Records provided ::

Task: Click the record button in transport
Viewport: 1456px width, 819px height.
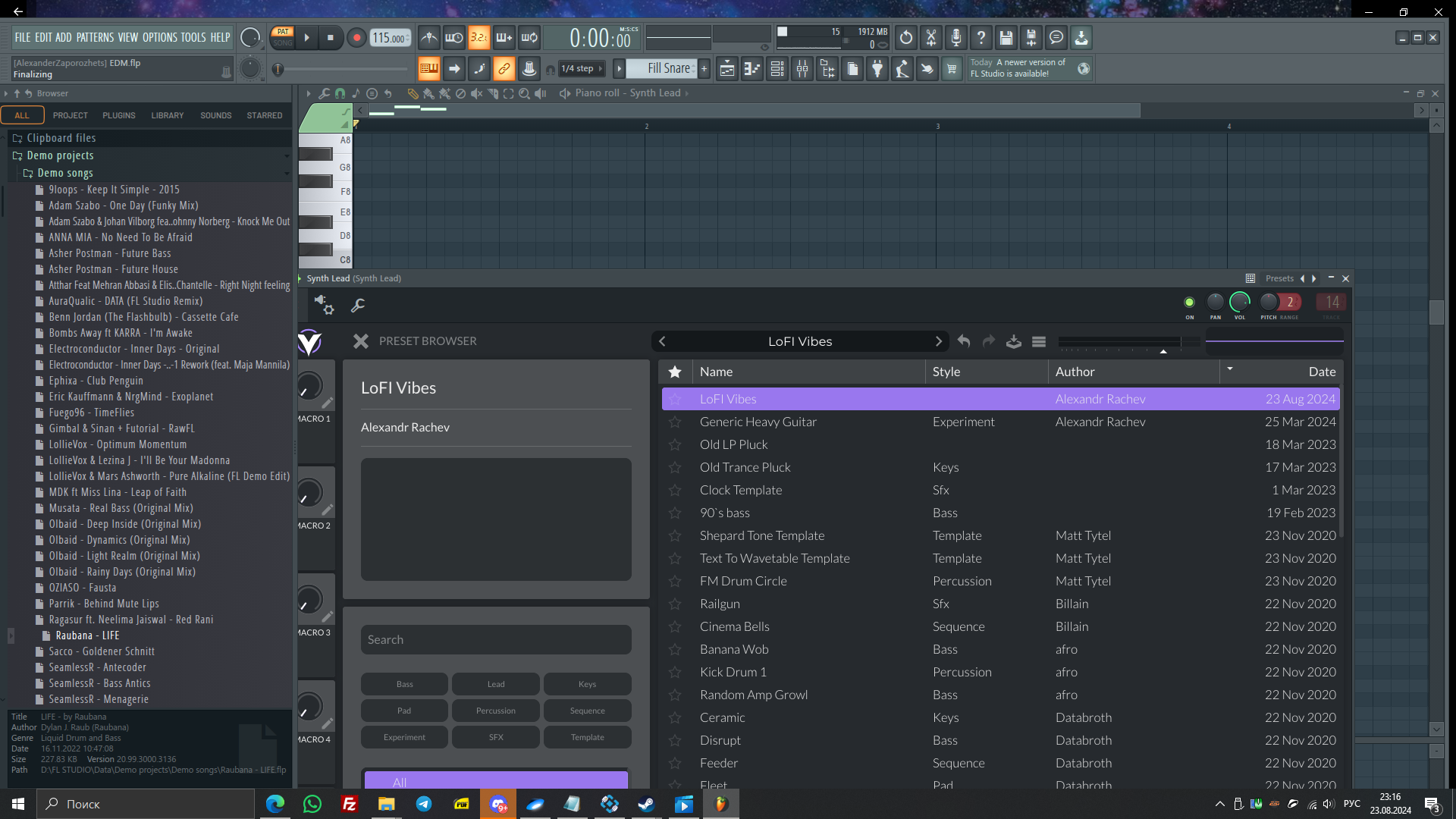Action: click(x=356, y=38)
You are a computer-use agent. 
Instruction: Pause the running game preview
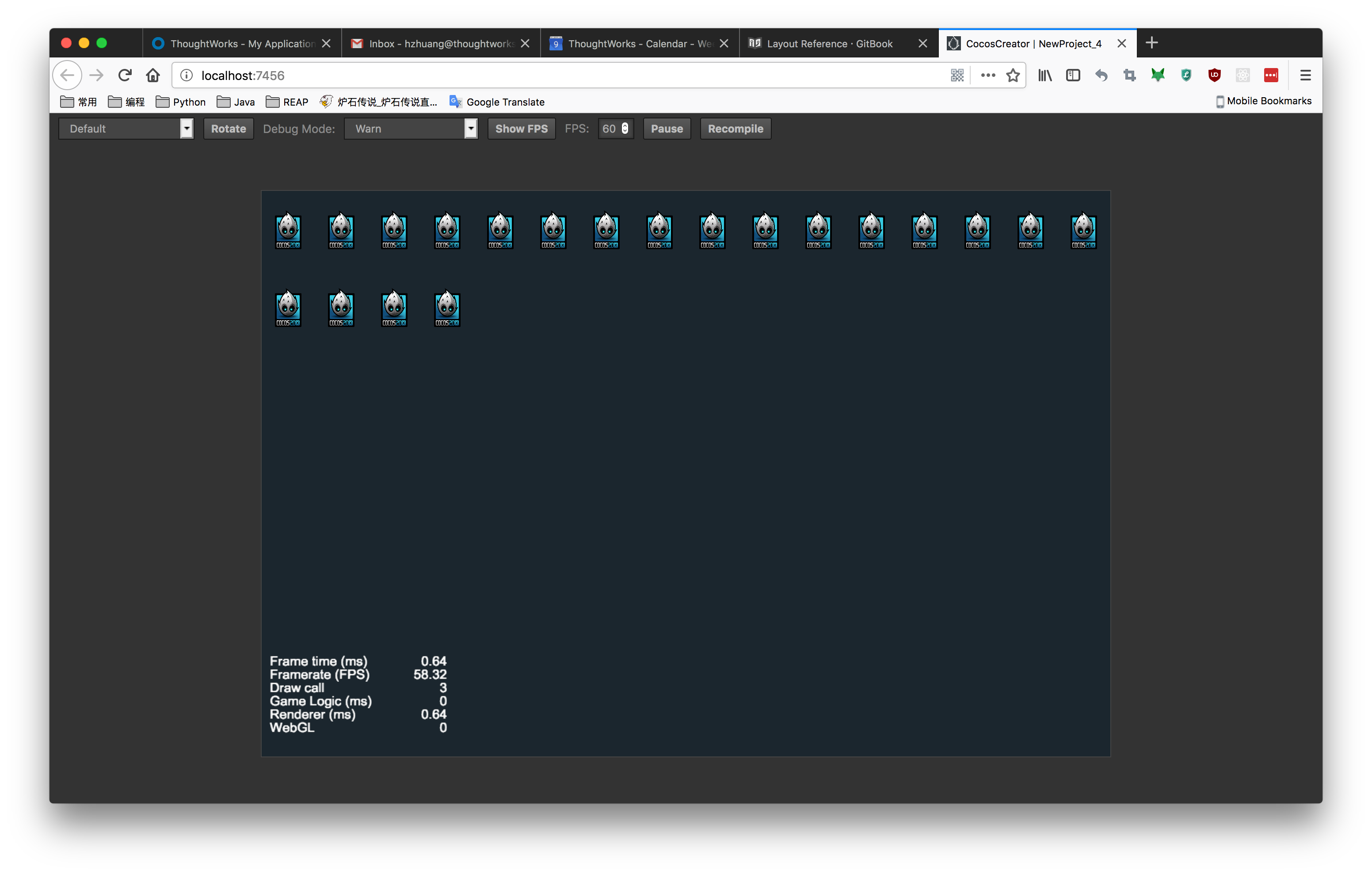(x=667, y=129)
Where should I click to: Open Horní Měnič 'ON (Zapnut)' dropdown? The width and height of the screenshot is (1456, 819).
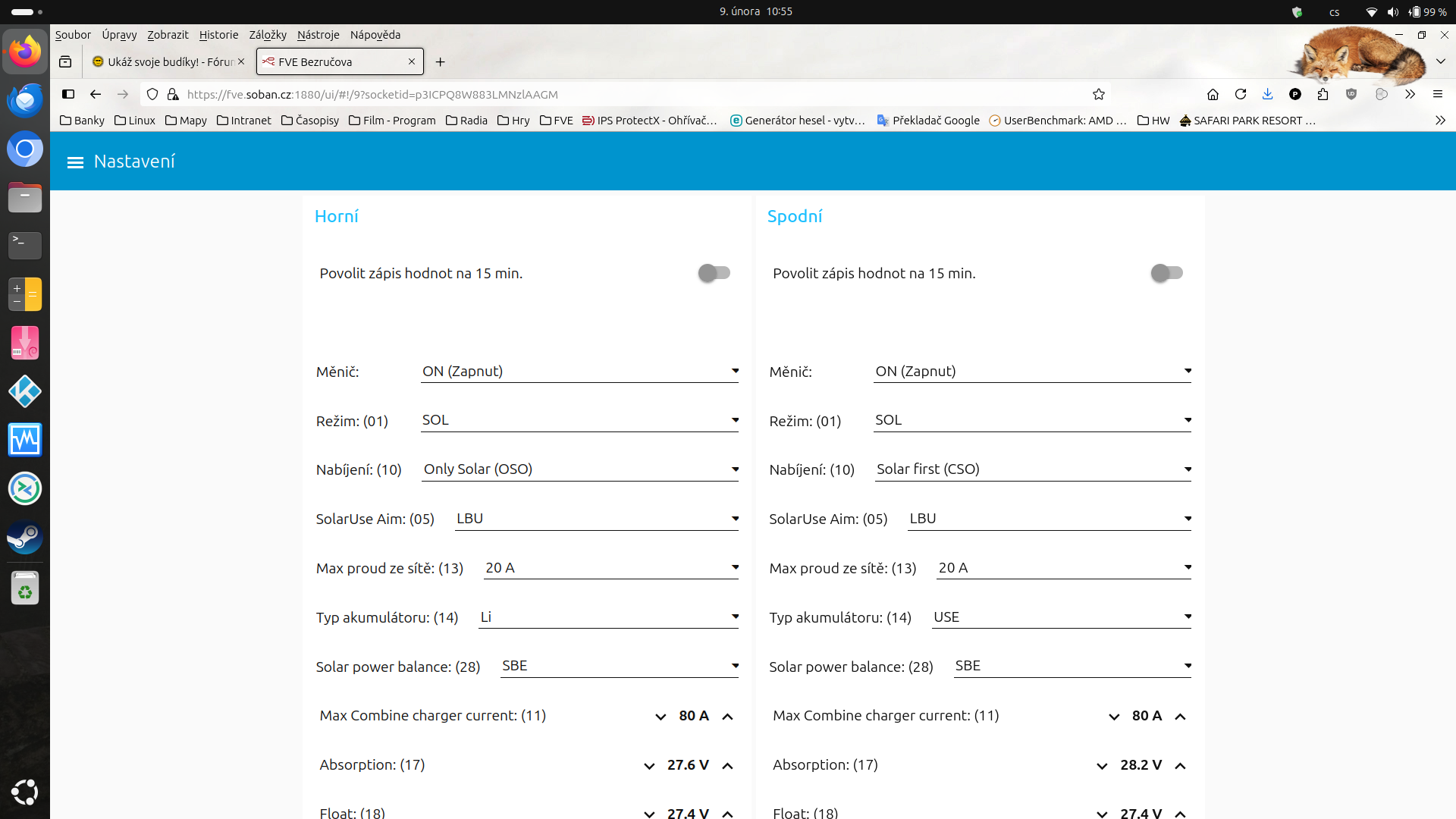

What the task asks ::
When you copy the records above, keep every word exact but leave out the pictures.

Exercise solution ::
Task: Click the record button in transport
Viewport: 1456px width, 819px height.
Action: click(x=356, y=38)
You are a computer-use agent. 
Instruction: Pause the running game preview
(x=667, y=129)
Where should I click to: Open Horní Měnič 'ON (Zapnut)' dropdown? The width and height of the screenshot is (1456, 819).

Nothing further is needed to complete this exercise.